As with so many superficially logical responses to AIDS-related questions, the appeal of using criminal law vanishes when one examines the underlying realities.

First, there is no reason to believe that such a law would be an effective deterrent for stemming the spread of the virus believed to cause AIDS. There have long been state laws that criminalize the transmission of other diseases, such as syphilis. They are almost never enforced and are correctly regarded as useless for public health purposes.

Second, whatever impact such a law might have is likely to be negative. The surest way for an individual to avoid any risk of prosecution would be never to set foot in a doctor's office seeking to learn whether he or she was infected. If a person never learns that test result, he or she can never be prosecuted for knowingly exposing another to the infection. It is also extremely unlikely that an infected person would risk arrest and imprisonment to cooperate in a partner notification program. This would be all the more unfortunate since the risk of actual infection is believed greatly to increase with the number of sexual contacts. Thus one person's refusal to divulge a single act of sexual intercourse, because it could lead to prosecution, might prevent his or her partner, who still might be uninfected, from being notified of the risk.

In addition to these practical reasons, reliance on the criminal law entails the danger of wholesale civil liberties violations that those who propose these remedies seldom consider. An entire arsenal of criminal justice powers -- including grand jury investigations, search warrants and police surveillance -- would become available to the state for intrusions on intimate personal activities. Who would decide when, and against whom, these procedures would be invoked?

And, indeed, there is potential for many more, equally misdirected criminal laws.
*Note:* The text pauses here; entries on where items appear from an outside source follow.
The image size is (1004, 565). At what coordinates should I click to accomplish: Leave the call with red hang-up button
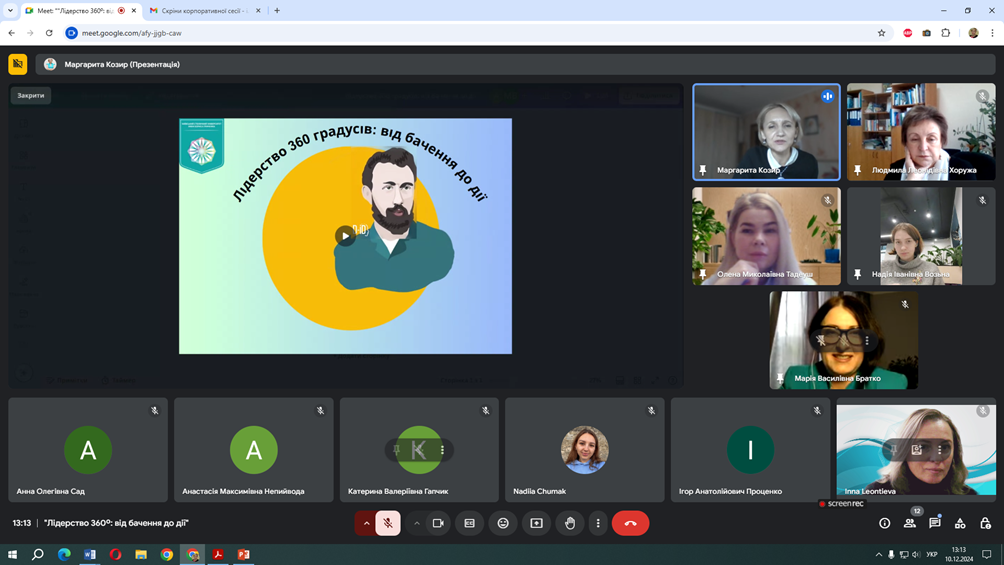pyautogui.click(x=630, y=523)

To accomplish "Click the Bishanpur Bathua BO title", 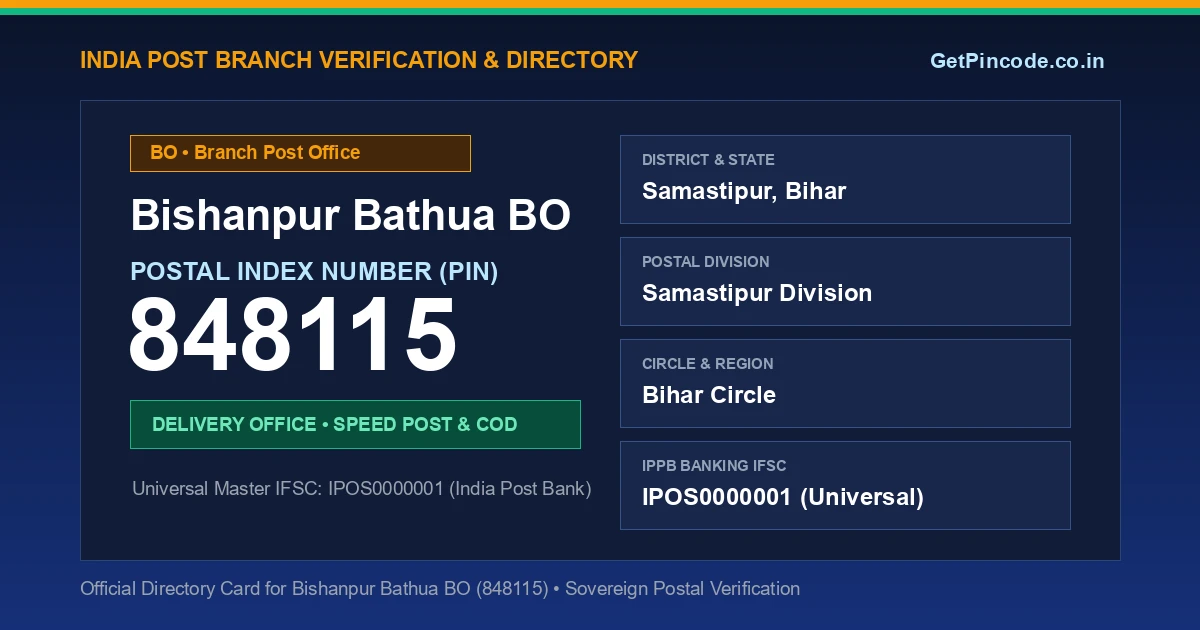I will pos(351,215).
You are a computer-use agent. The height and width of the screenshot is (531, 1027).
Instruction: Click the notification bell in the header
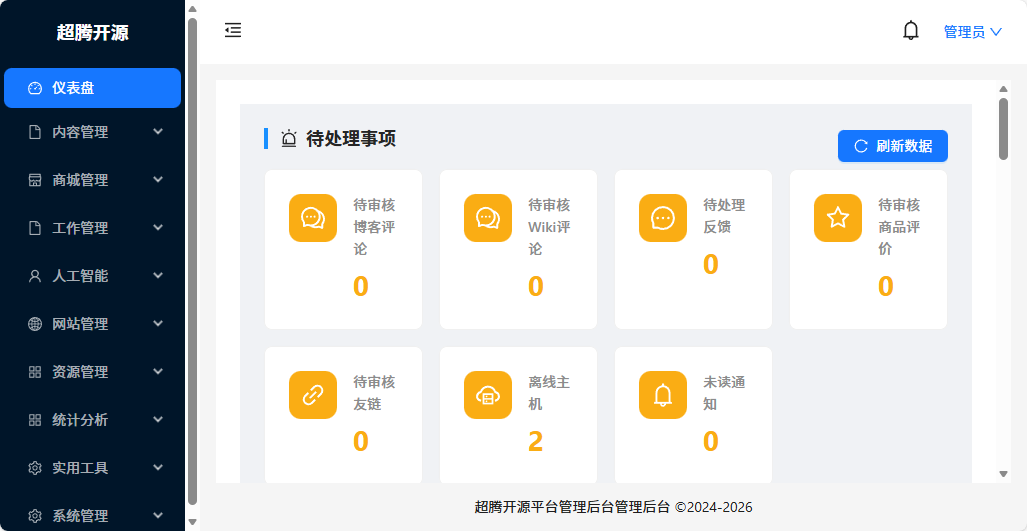pos(910,31)
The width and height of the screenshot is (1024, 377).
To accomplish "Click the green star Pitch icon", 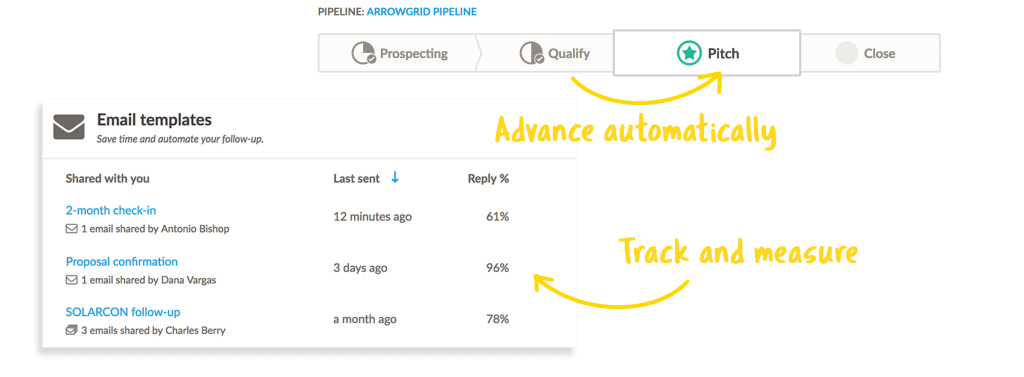I will [x=689, y=54].
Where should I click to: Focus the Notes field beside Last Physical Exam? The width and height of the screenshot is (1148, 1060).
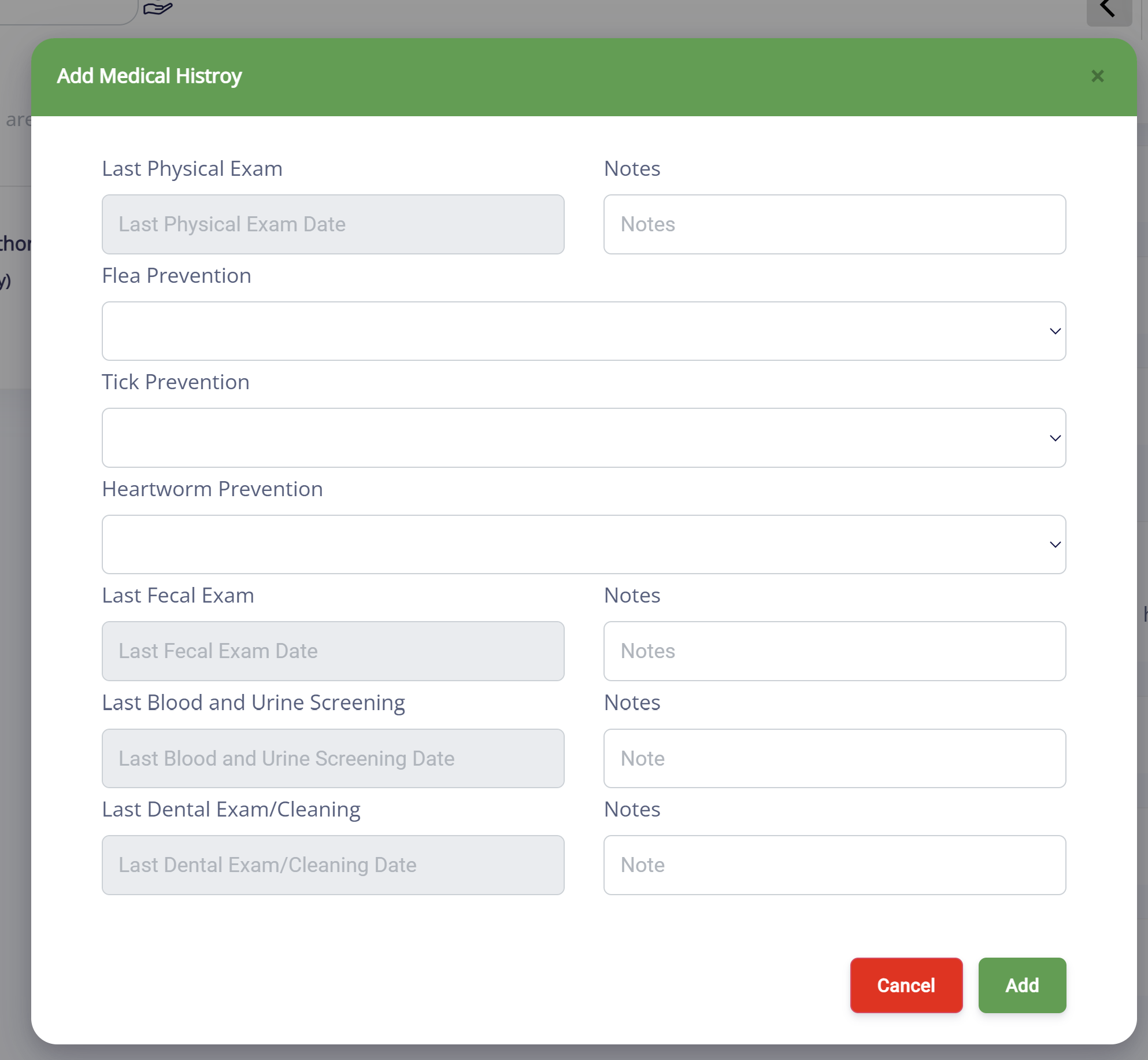coord(834,224)
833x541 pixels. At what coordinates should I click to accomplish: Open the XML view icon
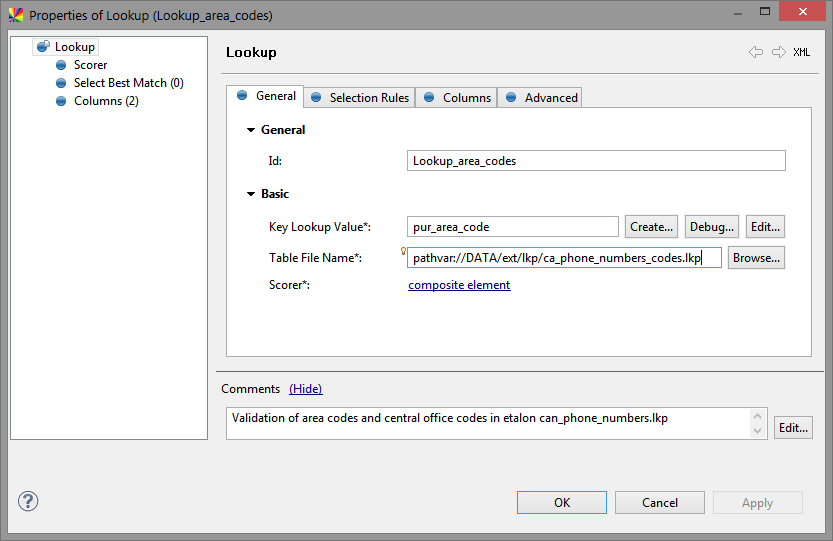click(802, 52)
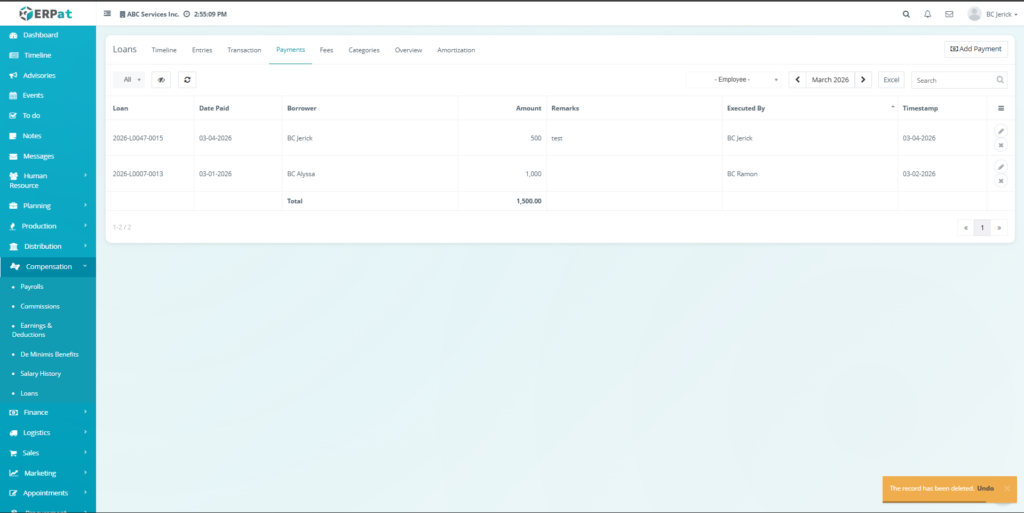This screenshot has height=513, width=1024.
Task: Export the table with Excel button
Action: click(x=891, y=80)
If possible sexual transmission is made a crime, then surely it should be a crime for an infected pregnant woman to deliver a child rather than have an abortion. The risk of her child's being infected is many times greater than the risk of infection from a single sexual act. Yet the Constitution would rightly forbid the state from forcing women to have abortions, just as it forbids forcing women to continue pregnancies.

The truth we must confront is that there are no shortcuts to preventing the spread of AIDS. Criminal law won't work and is dangerous to utilize. An intensive public health campaign is long overdue; if anything ought to be criminal, it is the refusal immediately to commit massive resources to that.

Nan D. Hunter

The writer is coordinator of the ACLU's AIDS Task Force.